Rasch glitt die kleine Gruppe durch den Vorhang des Wasserfalls, und im Licht der rauchlosen Lampe sah Wil, daß sie sich nun in einer Felsnische befanden, aus der ein schmaler Gang hinausführte. Tropfnaß folgten sie Wisp, der sie bis zu dem Ende des Durchgangs führte, wo wieder eine Höhle wartete. Diese war viel kleiner und unerwartet trocken, frei von dem Geruch nach Moder und Feuchtigkeit, der die andere erfüllt hatte. In einer Folge breiter flacher Simse senkte sich ihr Boden abwärts.
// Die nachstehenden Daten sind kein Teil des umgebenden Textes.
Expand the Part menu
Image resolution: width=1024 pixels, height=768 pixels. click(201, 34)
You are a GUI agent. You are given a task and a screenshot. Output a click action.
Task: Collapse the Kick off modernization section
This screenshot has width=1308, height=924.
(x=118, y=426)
Wil holte tief Atem. Wenn der Wasserfall die Tür aus unzerbrechlichem Glas war, von der der Ellcrys gesprochen hatte, dann war dies, hier die Felskammer, in der sie das Blutfeuer finden würden. Stumm schritt er bis in den Hintergrund der Höhle und wieder zurück. Keine anderen Tunnel, keine anderen Gänge führten aus dieser Höhle heraus. Die Felswände, der Boden und das Dach der Höhle schimmerten matt im Schein seiner Lampe, als er sie hochhielt und sich sorgfältig umsah.
Die Felskammer war leer.
An der Öffnung der Höhle, die in die Hochwarte hineinführte, glitt ein Schatten aus den Büschen des Plateaus und verschwand lautlos in der Finsternis.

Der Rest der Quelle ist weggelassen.